OpenCRE icon indicating copy to clipboard operation
OpenCRE copied to clipboard

Implemented optimized Neo4j queries and setup

Open Hardik301002 opened this issue 10 months ago • 5 comments

Title: Improve Map Analysis Performance with Optimized Neo4j Queries

Description:

Summary: This PR implements several improvements to make the Map Analysis feature faster and more resource-efficient.
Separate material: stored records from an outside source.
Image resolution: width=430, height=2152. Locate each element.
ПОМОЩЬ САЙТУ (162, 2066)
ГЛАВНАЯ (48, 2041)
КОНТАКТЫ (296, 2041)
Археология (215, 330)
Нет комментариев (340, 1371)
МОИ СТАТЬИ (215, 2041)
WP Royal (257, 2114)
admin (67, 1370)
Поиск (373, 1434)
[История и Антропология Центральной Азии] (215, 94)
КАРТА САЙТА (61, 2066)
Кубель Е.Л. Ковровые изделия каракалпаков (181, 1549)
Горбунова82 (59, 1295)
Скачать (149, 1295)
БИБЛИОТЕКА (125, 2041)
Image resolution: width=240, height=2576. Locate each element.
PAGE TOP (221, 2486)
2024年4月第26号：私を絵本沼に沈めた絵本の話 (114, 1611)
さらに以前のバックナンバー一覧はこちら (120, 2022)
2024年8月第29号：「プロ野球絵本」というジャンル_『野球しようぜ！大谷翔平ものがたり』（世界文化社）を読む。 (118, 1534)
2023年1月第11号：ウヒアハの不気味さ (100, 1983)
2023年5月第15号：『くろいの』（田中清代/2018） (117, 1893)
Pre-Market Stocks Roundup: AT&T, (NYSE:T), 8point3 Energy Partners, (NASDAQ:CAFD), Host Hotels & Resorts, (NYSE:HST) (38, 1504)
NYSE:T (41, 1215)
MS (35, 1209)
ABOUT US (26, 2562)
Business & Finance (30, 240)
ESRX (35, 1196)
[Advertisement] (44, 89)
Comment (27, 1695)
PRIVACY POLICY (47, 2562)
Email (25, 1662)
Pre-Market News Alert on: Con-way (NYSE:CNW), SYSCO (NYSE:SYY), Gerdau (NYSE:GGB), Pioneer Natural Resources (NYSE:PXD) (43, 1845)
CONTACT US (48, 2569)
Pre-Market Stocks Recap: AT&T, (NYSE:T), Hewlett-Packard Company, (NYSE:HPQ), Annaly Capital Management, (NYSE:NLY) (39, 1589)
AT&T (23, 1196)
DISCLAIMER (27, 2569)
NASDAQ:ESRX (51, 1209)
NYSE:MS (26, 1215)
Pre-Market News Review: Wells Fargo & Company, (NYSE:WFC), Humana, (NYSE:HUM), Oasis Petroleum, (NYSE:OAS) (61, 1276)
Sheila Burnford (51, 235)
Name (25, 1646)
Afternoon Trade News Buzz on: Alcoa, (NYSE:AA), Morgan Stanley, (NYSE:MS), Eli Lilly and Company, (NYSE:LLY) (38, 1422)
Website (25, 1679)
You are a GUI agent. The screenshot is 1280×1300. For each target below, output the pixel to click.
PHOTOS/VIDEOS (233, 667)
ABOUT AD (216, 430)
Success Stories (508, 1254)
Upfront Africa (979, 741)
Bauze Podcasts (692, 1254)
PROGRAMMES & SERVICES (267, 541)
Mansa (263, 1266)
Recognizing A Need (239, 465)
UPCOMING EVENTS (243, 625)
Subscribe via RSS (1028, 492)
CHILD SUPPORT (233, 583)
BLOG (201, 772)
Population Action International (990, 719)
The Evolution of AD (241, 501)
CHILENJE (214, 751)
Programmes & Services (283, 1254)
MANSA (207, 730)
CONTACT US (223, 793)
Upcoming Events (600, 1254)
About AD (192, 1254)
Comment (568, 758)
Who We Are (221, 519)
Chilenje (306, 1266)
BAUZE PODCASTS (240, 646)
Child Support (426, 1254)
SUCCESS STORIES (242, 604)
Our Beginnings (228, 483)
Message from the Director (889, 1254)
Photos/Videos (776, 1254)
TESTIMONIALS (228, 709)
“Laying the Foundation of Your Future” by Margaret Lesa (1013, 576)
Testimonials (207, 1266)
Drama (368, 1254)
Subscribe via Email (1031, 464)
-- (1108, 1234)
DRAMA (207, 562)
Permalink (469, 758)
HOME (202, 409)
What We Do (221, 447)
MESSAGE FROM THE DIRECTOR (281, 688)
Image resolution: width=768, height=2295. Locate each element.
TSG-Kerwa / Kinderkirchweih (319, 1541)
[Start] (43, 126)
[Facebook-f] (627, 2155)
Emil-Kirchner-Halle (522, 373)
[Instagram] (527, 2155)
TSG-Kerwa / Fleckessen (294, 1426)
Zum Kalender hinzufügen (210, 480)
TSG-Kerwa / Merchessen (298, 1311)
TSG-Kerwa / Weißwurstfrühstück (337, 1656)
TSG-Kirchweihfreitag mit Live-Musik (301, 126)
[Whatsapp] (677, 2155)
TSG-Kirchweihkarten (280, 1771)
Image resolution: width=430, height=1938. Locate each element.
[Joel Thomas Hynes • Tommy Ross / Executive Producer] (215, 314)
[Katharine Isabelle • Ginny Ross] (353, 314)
It includes optimized Cypher queries, indexing for faster lookups, caching mechanisms to avoid redundant computations, and usage of APOC procedures for parallel processing.

Key Changes:

  1. Added Indexes on Standard(name) and Framework(name) to reduce NodeByLabelScan operations.

  2. Refined Cypher Queries using WITH and LIMIT clauses for smaller, more efficient batches.

  3. Implemented Caching for frequently accessed paths, minimizing redundant path calculations.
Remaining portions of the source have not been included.